When you fall behind in your blogging perhaps all you can do is spring forward with a big list of books. My goodness did I fall behind in my blogging. A combination of writer’s block, a nasty bought of insomnia and overall laziness put me way behind the eight ball. The end result is I’m having to do one of those dreaded catch-up posts I keep telling myself is just another preview post that I hope will inspire me to get back to blogging.
While my recent lack of blogging prowess is certainly bad news. The good news is even though my reading took a hit thanks to the insomnia (tired and zombie-like during the day, there’s nothing like taking 10 minutes to read one page of text) I still managed to read some quality books, both fiction and nonfiction. Of the six books featured below, two and possibly three stand a good chance of making my end of the year Best Nonfiction while two more are strong contenders for my Best Fiction category.
Enough talk, on to the catch-up list:
- The Great Gamble: The Soviet War in Afghanistan by Gregory Feifer – If this title looks familiar it’s because I mentioned it last July in my Books I’ve Desperately Wanted to Read post. Took me close to eight years to get around to reading Feifer’s 2009 book but in the end I was not disappointed.
- Paris 1919: Six Months That Changed the World by Margaret MacMillan – Another book featured in the above-mentioned post. Finally, after many fits and starts I was able to track down an available library copy. An outstanding book!

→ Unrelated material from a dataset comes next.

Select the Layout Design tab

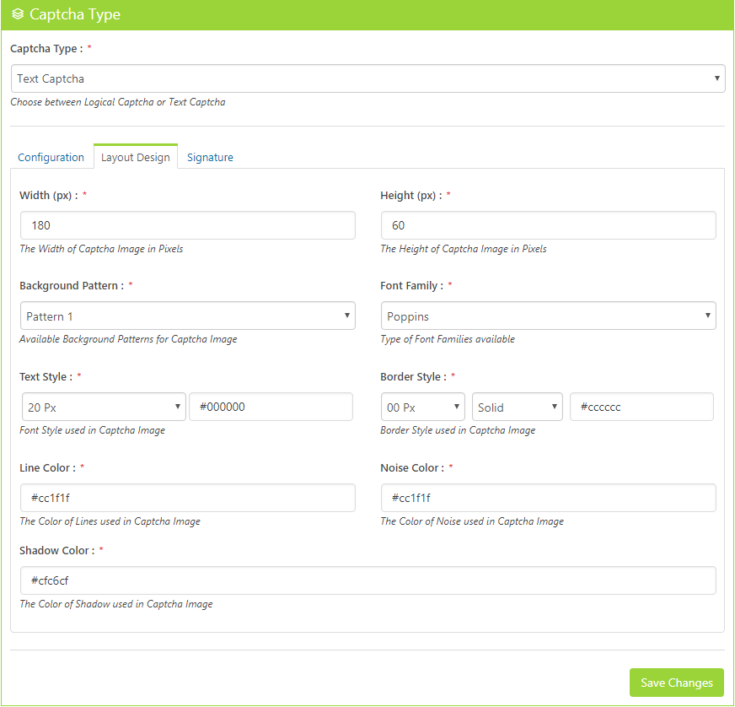[136, 157]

- Weapons of Math Destruction: How Big Data Increases Inequality and Threatens Democracy by Cathy O’ Neil – After hearing all kinds of buzz about this one my book club took a chance on it. Bad enough to be poor and powerless in America. Sucks when Big Data wants to keep it that way.
- The Golem and the Jinni by Helene Wecker – I read this 2013 novel for yet another of my book clubs. Combining Jewish mythology with that of pre-Islamic Middle East, Wecker’s novel is an enjoyable blend of fantasy, history, love and revenge.
- Trieste by Dasa Drndic – Grabbed this one because it’s set during World War II and I could apply it towards the European Reading Challenge. Overall, kind of an odd book and I’m not sure what to make of it.
- The Paying Guests by Sarah Waters – For the last few years I’ve been wanting to read this 2014 historical novel after hearing Maureen Corrigan rave about it on NPR’s Fresh Air. After a well-read co-worker also sang its praises I knew I was on to something.